Heather J Zhou 1, Xinzhou Ge 1,2, Jingyi Jessica Li 1,3,4,5,*
PMCID: PMC10491229  PMID: 37693523

Abstract

A central task in expression quantitative trait locus (eQTL) analysis is to identify cis-eGenes (henceforth “eGenes”), i.e., genes whose expression levels are regulated by at least one local genetic variant. Among the existing eGene identification methods, FastQTL is considered the gold standard but is computationally expensive as it requires thousands of permutations for each gene. Alternative methods such as eigenMT and TreeQTL have lower power than FastQTL. In this work, we propose ClipperQTL, which reduces the number of permutations needed from thousands to 20 for data sets with large sample sizes (> 450) by using the contrastive strategy developed in Clipper; for data sets with smaller sample sizes, it uses the same permutation-based approach as FastQTL. We show that ClipperQTL performs as well as FastQTL and runs about 500 times faster if the contrastive strategy is used and 50 times faster if the conventional permutation-based approach is used. The R package ClipperQTL is available at https://github.com/heatherjzhou/ClipperQTL.

1. Introduction

Molecular quantitative trait locus (molecular QTL, henceforth “QTL”) analysis investigates the relationship between genetic variants and molecular traits, potentially explaining findings in genome-wide association studies [1, 2]. Based on the type of molecular phenotype studied, QTL analyses can be categorized into gene expression QTL (eQTL) analyses [3, 4], alternative splicing QTL (sQTL) analyses [4], three prime untranslated region alternative polyadenylation QTL (3aQTL) analyses [5], and so on [1, 2]. Among these categories, eQTL analyses, which investigate the association between genetic variants and gene expression levels, are the most common. Therefore, in this work, we focus on eQTL analyses as an example, although everything discussed in this work is applicable to other types of QTL analyses as well.

A central task in eQTL analysis is to identify cis-eGenes (henceforth “eGenes”), i.e., genes whose expression levels are regulated by at least one local genetic variant. This presents a multiple-testing challenge as not only are there many candidate genes, each gene can have up to tens of thousands of local genetic variants, and the local genetic variants are often in linkage disequilibrium (i.e., associated) with one another.

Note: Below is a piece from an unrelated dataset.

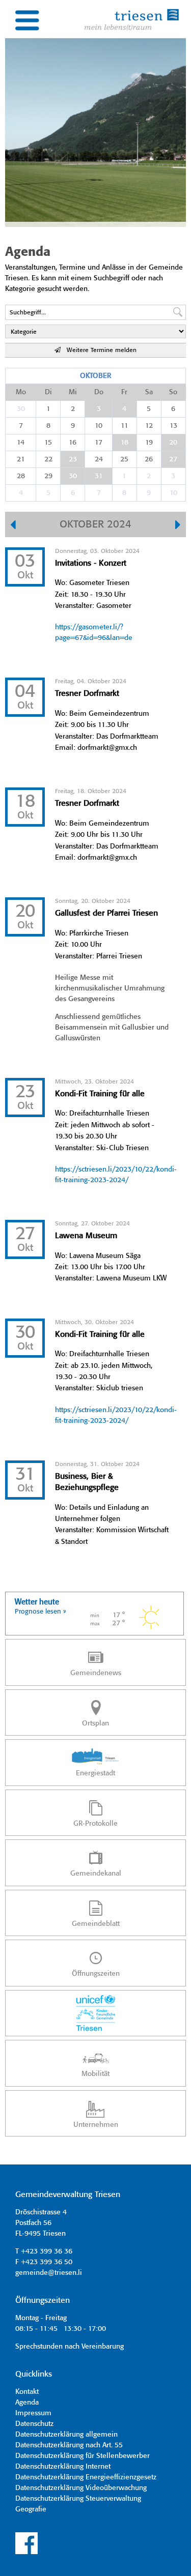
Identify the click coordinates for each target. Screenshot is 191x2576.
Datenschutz (34, 2423)
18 (124, 442)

Existing eGene identification methods include FastQTL [6], eigenMT [7], and TreeQTL [8]. All three methods share the same two-step approach: first, obtain a gene-level p-value for each gene; second, apply a false discovery rate (FDR) control method on the gene-level p-values to call eGenes. The key difference between the three methods lies in how the gene-level p-values are obtained.

Among the existing eGene identification methods, FastQTL [6] is considered the gold standard and is currently the most popular. It uses permutations to obtain gene-level p-values. There are four main ways to use FastQTL, depending on (1) whether the direct or the adaptive permutation scheme is used and (2) whether proportions or beta approximation is used (Table 1). The default way of using FastQTL is to use the adaptive permutation scheme with beta approximation [4, 6]. The adaptive permutation scheme means the number of permutations is chosen adaptively for each gene (between 1000 and 10,000 by default [4, 6]); the beta approximation helps produce higher-resolution gene-level p-values given the numbers of permutations (Algorithm S1). The main drawback of FastQTL is the lack of computational efficiency as it requires thousands of permutations for each gene. A faster implementation of FastQTL named tensorQTL has been developed [9], but it relies on graphics processing units (GPUs), which are not universally available.

Table 1:

Summary of the 11 eGene identification methods we compare. Details of these methods can be found in Sections 4.2 and S1.

Method category Method Note Method name for speed comparison
(A) (B) (C) (D)
1 Matrix eQTL Matrix eQTL
2 FastQTL FastQTL_1K-10K_prop FastQTL_1K-10K
3 FastQTL_1K-10K_beta Default FastQTL method
4 FastQTL_1K_prop FastQTL_1K
5 FastQTL_1K_beta
6 eigenMT eigenMT eigenMT
7 TreeQTL TreeQTL_BY Default TreeQTL method TreeQTL
8 TreeQTL_Storey
9 ClipperQTL ClipperQTL_standard_1K ClipperQTL_standard_1K
10 ClipperQTL_Clipper_20 ClipperQTL_Clipper_20
11 ClipperQTL_Clipper_50 ClipperQTL_Clipper_50

eigenMT [7] and TreeQTL [8] have been proposed as faster alternatives to FastQTL. Neither method uses permutations. In a nutshell, eigenMT uses Bonferroni correction to calculate a gene-level p-value for each gene but estimates the effective number of local genetic variants for each gene by performing a principal component analysis (conceptually speaking; instead of using the actual number of local genetic variants). On the other hand, TreeQTL uses Simes’ rule [10] to calculate a gene-level p-value for each gene. Our analysis shows that both eigenMT and TreeQTL have lower power than FastQTL (Figures 1 and 3).

Figure 1:

Figure 1:

Number of eGenes comparison based on GTEx expression data [4] (Table 1; see Section 2.1 for the analysis details). Each dot corresponds to a tissue. The x-axis and y-axis both represent numbers of eGenes identified by different methods. Diagonal lines through the origin are shown to help with visualization. a-c The four variants of FastQTL identify almost the same numbers of eGenes as one another. d-f eigenMT and TreeQTL methods identify fewer eGenes than FastQTL. g-i ClipperQTL methods identify almost the same numbers of eGenes as FastQTL in tissues with the appropriate sample sizes (Section 4.2). We use 465 as the sample size cutoff because the next largest sample size is 396. See Figure S2 for an analysis of the overlap between identified eGenes.

Figure 3:

Figure 3:

Power and FDR comparison of all 11 methods based on our simulation study (Table 1; Section 2.2). The target FDR is set at 0.05 (grey shaded area in b). The height of each bar represents the average across simulated data sets. Error bars indicate standard errors. In a, a horizontal line at the height of the bar for FastQTL 1K-10K beta is shown to help with visualization. All methods except Matrix eQTL can approximately control the FDR. FastQTL and ClipperQTL methods have higher power than eigenMT and TreeQTL methods.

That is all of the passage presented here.